Based on Riley's extensive and hallowed education, I expected her to be Lucy Liu's Watson to Emerson's Holmes. However, Riley did not come off as a strong and intelligent heroine. She followed Emerson's wacky lead and needed rescuing more often than not. Emerson's character was meant to be the comedy driving the story, but he fell flat most of the time. This story was totally devoid of the laugh-out-loud moments that I have come to expect from Janet Evanovich. I think the comedic effect needed for Emerson's character would translate better to television than it did in this book. That could be a result of Phoef Sutton's background as a television screenwriter... but I would like to more amusing one liners and zany situations than appeared in this first installment.
I don't know where the relationship between Riley and Emerson is headed... but Evanovich is queen of the romantic tease. At this point, there was a only hint of flirting - less than the Lizzy & Diesel pairing and no where near the Morelli/Plum/Ranger triangle. I hope things heat up quickly in the future instead of stringing us along through several books... a romantic entanglement would enrich the plot and may allow the characters to be developed more.
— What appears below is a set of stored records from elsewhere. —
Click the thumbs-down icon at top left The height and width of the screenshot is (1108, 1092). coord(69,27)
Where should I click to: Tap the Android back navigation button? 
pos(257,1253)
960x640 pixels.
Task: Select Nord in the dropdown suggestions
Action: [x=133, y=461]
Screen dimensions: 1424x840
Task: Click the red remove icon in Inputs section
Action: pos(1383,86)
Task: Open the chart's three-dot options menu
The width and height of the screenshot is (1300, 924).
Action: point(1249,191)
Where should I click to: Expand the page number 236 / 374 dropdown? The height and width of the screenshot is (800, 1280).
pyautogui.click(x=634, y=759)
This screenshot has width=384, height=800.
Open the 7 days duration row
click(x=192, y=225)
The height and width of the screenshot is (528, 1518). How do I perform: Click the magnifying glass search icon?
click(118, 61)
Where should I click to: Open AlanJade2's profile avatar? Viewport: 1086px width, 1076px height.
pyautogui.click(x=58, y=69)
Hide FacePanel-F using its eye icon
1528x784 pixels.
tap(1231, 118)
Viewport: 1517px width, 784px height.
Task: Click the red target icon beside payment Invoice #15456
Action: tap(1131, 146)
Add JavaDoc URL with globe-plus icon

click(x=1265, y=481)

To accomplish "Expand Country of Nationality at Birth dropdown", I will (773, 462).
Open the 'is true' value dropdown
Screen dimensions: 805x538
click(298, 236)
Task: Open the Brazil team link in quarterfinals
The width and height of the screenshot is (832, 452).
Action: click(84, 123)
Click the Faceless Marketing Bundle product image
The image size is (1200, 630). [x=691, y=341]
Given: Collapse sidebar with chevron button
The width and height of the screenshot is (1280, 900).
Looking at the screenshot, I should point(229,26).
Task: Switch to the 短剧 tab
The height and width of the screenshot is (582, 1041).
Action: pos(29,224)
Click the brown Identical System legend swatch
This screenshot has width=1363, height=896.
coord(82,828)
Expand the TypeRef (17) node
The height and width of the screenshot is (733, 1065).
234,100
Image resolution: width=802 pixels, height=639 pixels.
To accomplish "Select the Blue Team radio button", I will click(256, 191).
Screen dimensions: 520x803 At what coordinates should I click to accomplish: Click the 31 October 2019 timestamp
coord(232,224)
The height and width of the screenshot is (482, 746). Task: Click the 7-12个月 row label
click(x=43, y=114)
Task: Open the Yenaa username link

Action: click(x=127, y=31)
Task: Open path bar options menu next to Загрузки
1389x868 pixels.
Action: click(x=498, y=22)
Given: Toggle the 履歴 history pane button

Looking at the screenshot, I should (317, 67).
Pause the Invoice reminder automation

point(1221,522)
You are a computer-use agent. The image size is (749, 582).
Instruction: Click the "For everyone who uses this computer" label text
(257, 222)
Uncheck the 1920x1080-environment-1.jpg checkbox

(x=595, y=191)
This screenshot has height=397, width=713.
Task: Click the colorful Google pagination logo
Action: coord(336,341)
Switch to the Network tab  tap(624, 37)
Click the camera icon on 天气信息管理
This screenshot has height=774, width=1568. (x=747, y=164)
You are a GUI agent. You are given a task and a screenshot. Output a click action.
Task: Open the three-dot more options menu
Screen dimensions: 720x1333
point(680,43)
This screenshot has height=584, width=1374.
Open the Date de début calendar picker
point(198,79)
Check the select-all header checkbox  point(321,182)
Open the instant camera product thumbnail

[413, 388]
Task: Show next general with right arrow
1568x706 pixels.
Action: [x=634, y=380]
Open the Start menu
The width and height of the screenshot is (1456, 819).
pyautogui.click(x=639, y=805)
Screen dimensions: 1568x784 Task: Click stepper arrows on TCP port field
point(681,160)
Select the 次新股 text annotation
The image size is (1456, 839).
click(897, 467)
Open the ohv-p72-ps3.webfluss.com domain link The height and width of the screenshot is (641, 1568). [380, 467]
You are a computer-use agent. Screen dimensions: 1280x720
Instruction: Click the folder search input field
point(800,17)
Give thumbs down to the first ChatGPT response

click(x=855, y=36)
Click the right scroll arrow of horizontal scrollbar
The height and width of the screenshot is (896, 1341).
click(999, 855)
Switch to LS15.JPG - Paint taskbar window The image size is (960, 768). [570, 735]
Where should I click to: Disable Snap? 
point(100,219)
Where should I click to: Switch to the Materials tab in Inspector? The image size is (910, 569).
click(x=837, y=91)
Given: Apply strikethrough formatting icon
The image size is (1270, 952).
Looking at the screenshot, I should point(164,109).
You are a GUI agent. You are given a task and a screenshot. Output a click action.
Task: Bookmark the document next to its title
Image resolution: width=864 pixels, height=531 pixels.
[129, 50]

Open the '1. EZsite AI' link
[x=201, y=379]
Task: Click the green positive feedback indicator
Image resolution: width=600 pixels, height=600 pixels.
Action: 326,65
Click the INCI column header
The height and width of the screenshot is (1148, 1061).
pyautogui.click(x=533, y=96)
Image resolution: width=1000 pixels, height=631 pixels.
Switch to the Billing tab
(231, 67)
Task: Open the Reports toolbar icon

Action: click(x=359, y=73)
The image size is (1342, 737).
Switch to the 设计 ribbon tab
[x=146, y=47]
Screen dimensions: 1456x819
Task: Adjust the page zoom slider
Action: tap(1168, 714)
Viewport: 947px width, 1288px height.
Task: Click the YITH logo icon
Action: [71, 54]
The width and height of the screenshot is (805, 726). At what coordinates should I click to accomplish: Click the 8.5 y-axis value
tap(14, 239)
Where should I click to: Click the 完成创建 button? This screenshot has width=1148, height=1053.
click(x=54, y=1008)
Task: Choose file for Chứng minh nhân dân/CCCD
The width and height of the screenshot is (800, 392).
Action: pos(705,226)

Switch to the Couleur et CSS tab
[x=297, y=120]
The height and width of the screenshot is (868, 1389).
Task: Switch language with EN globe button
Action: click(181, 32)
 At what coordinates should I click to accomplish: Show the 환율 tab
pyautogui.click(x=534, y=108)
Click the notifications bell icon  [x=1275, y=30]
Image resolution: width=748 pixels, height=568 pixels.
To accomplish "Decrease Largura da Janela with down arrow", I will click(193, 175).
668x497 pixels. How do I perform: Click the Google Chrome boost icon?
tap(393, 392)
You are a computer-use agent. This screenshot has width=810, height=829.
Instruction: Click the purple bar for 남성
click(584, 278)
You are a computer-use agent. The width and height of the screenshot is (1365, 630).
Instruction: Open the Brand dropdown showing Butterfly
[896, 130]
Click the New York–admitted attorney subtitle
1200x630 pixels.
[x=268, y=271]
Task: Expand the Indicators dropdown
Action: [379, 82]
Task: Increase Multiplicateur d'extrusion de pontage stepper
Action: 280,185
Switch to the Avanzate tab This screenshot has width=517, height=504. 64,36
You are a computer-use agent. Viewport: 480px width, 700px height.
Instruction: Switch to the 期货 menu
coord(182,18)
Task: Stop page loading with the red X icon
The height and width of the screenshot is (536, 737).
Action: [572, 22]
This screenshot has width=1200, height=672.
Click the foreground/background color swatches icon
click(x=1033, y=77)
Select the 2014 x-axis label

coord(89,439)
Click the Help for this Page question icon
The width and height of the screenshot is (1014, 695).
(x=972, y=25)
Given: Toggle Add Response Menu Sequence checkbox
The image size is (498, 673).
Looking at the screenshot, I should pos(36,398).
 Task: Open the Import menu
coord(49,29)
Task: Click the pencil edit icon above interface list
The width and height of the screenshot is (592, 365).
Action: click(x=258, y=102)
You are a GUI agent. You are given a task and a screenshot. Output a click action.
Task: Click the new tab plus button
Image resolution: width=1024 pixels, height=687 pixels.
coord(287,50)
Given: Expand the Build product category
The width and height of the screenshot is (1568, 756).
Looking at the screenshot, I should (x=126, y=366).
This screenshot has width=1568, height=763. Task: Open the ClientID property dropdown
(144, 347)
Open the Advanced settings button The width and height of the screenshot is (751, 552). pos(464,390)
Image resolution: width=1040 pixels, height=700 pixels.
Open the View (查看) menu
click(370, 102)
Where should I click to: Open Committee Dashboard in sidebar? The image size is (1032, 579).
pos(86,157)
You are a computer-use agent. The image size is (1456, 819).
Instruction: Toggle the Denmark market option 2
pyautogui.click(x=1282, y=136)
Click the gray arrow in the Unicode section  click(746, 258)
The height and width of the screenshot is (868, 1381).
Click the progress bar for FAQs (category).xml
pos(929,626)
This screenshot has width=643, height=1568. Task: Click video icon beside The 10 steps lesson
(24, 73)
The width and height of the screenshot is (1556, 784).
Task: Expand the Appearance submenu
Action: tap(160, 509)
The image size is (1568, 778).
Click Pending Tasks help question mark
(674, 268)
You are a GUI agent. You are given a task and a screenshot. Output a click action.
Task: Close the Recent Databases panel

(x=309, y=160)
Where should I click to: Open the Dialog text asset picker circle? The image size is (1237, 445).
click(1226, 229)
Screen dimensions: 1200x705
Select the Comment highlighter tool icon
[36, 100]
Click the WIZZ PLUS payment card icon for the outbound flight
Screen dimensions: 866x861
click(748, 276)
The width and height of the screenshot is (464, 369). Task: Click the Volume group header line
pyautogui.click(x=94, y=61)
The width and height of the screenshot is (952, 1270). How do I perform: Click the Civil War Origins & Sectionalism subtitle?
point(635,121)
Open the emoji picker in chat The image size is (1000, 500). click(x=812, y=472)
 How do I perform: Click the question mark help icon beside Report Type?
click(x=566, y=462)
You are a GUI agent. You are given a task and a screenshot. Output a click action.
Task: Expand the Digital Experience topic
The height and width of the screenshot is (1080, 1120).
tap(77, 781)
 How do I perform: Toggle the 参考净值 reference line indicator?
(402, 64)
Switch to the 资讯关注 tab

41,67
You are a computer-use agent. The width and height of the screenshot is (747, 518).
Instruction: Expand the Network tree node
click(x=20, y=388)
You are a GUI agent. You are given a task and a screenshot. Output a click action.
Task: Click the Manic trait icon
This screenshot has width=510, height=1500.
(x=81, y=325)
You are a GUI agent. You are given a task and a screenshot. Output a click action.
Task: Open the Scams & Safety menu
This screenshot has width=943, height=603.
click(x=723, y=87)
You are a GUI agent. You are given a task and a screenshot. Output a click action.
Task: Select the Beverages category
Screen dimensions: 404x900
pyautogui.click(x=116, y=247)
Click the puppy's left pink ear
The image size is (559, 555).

As for the mystery-detective aspect of the book... there were no secrets, not much of a mystery to uncover. You know who the villains are from the get go and pretty much know their scheme from very early on. The entire plot was far-fetched and unbelievable, which I would not have minded if the slapstick comedy would have shown through enough to tickle my funny bone. Unfortunately I just couldn't generate much interest for the story. The most interesting parts involved Area 51 and Groom Lake, which had me doing some wiki-research to find out more.
I'm not writing off the series at this point. There have been several series that I really liked despite not liking the first book... so I look forward to the next Riley and Moon story and hope things improve.
I received an advanced copy of this book from Ballantine Bantam Dell via NetGalley in exchange for an honest review.